Pour bien des Américains, ce président est soit «un naïf trop bercé par les institutions blanches et Wall Street » soit un homme politique «acheté par les lobbies – comme bien d'autres». De plus, M. Obama est pris dans la nasse d'un système politique bloqué, les Tea Party (extrême droite) et beaucoup de Républicains – majoritaires à la Chambre des Représentants- ne se résignant pas à le voir à la Maison Blanche.(Dick Howard)
De plus, comme à Gaza encore, la police a empêché la presse de travailler. Une équipe d'al Jazeera a dû fuir et abandonner son matériel face aux assauts des forces de l'ordre. Des journalistes du Washington Post ont été arrêtés ainsi qu'un photographe. D'où une interrogation : que cherche-t-on à cacher ?

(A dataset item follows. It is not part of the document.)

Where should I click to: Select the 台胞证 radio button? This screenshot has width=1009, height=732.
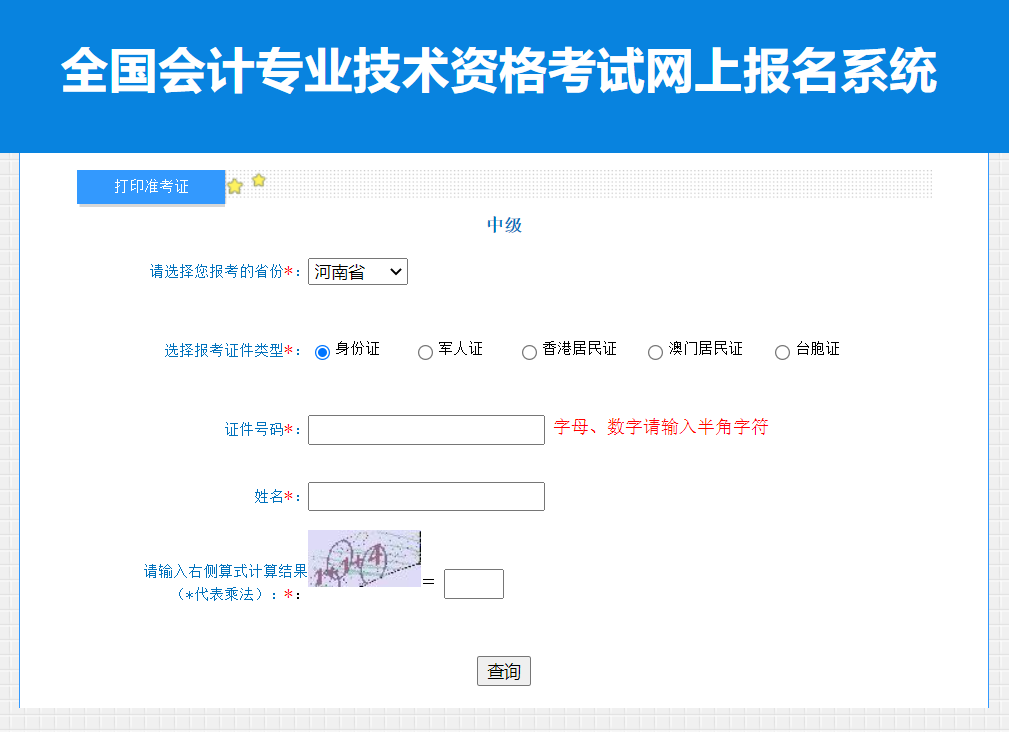(781, 351)
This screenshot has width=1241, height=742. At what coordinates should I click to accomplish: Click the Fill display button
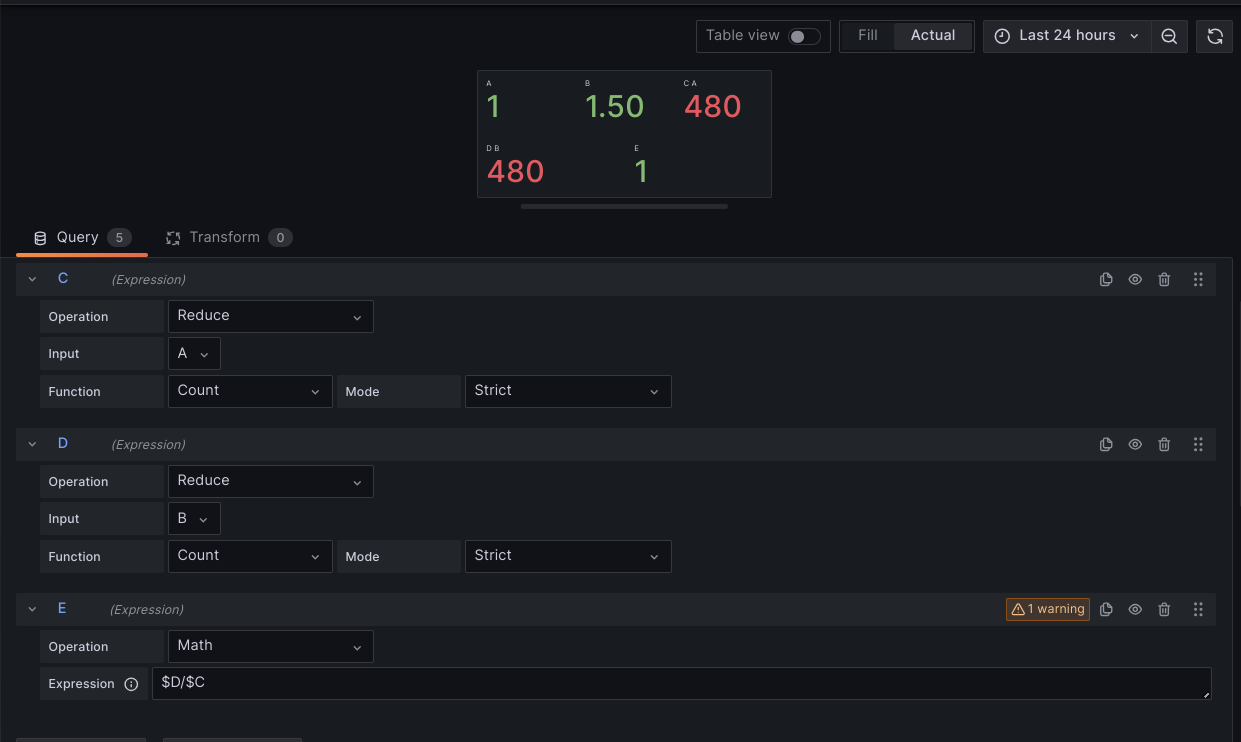click(868, 36)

Les Noirs américains – en dépit de quelques succès dont les stars sont M. Barack Obama ou le Ministre de la Justice Eric H. Holder - restent en marge de la société américaine, victimes de la discrimination raciale et du décrochage social. Leurs écoles ne sont guère performantes et les jeunes, aux dires même de M. Obama, « ont plus de chances de finir en prison ou devant un tribunal que d'accéder à l'Université ou d'avoir un bon emploi. » De fait, les Noirs n'ont généralement pas de couverture sociale- l'Obamacare (comme disent par dérision les Républicains) – cette réforme de la protection sociale voulue par l'actuel président- ayant été vidée de son sens par l'argent des assureurs privés.
Eugène Robinson écrit dans The Washington Post: «Notre société attend de la police qu'elle maintienne loin des regards et loin de l'esprit les Afro-Américains au chômage et sans instruction. Quand soudainement ils font irruption, éclairés par les flashes et à la lueur des cocktails Molotov, nous feignons la surprise. »

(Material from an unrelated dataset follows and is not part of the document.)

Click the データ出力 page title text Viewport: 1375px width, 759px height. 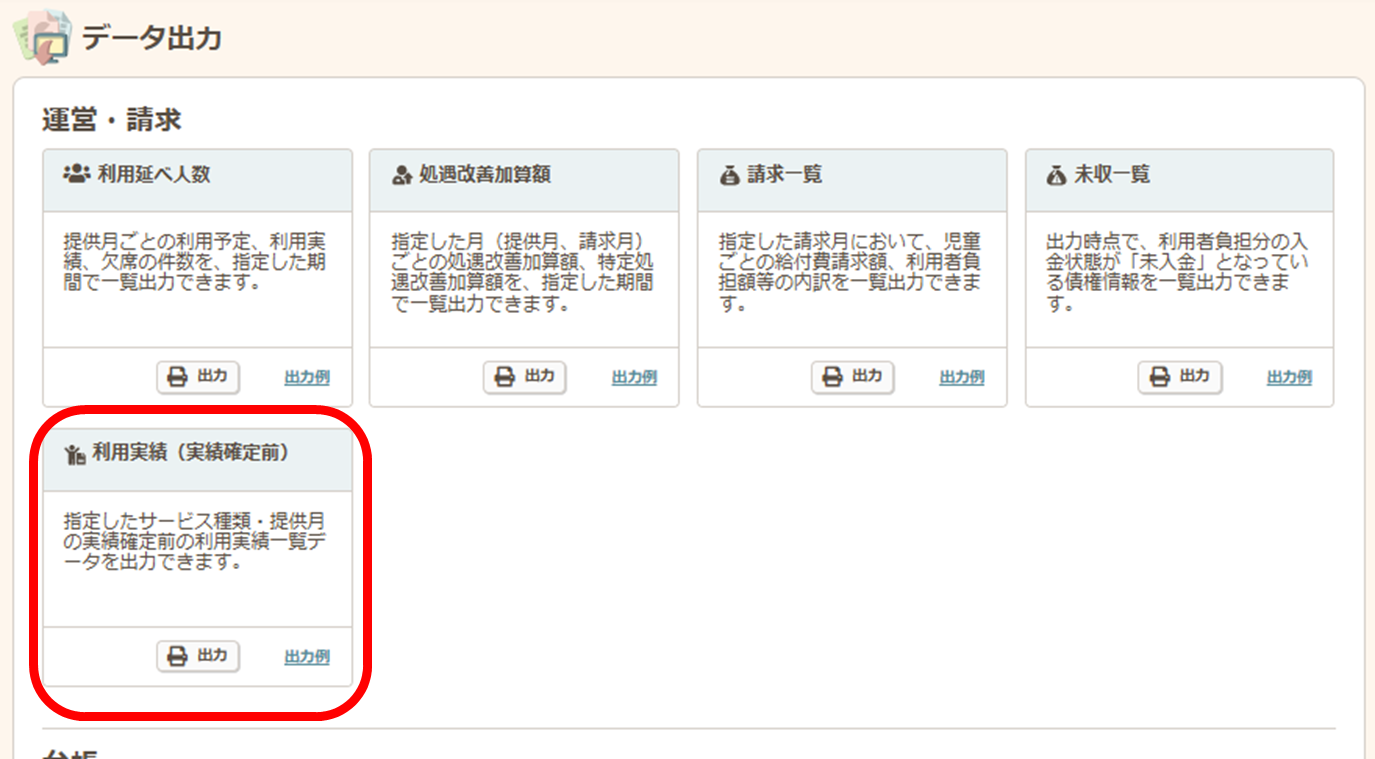coord(151,38)
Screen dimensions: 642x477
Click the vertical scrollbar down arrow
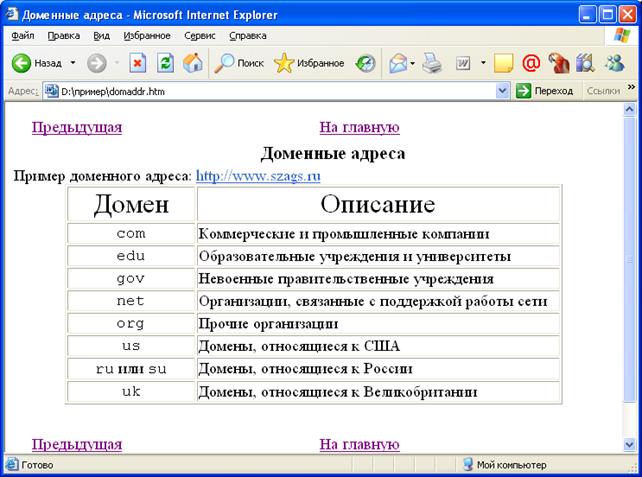(x=629, y=444)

Les Etats Unis - qui prétendent dispenser la démocratie à la terre entière, généralement à coups de canon- devraient commencer par balayer devant leur porte. Les émeutes de Ferguson le prouvent à l'envi.
Martin Luther King (1929-1968), «ce petit fils d'esclave de la Deep South, a prêché l'égalité dans un pays miné par le racisme, la non-violence dans un pays contaminé par la violence, la paix dans un monde ruiné par les guerres. Il voulait éveiller la conscience assoupie de l'Amérique avant qu'il ne soit trop tard ». (David Gakunzi, «Mémoire du monde noir», L'Harmattan, Paris, 1995)
En 2014, il est grand temps que la conscience de l'Amérique sorte enfin de sa léthargie pour que justice soit rendue aux Afro-Américains**!
Mohamed Larbi Bouguerra
** Mardi 19 août 2014, un autre jeune Noir de 25 ans Kajieme Powell, a été abattu par la police à Saint Louis (Missouri). Il aurait été en possession d'un couteau. Un témoin oculaire dit au quotidien londonien The Guardian : «C ‘était excessif. S'il avait un couteau, ils auraient pu lui tirer dans le pied ou lui asséner un coup de Taser. Ils n'avaient pas besoin de le tuer. »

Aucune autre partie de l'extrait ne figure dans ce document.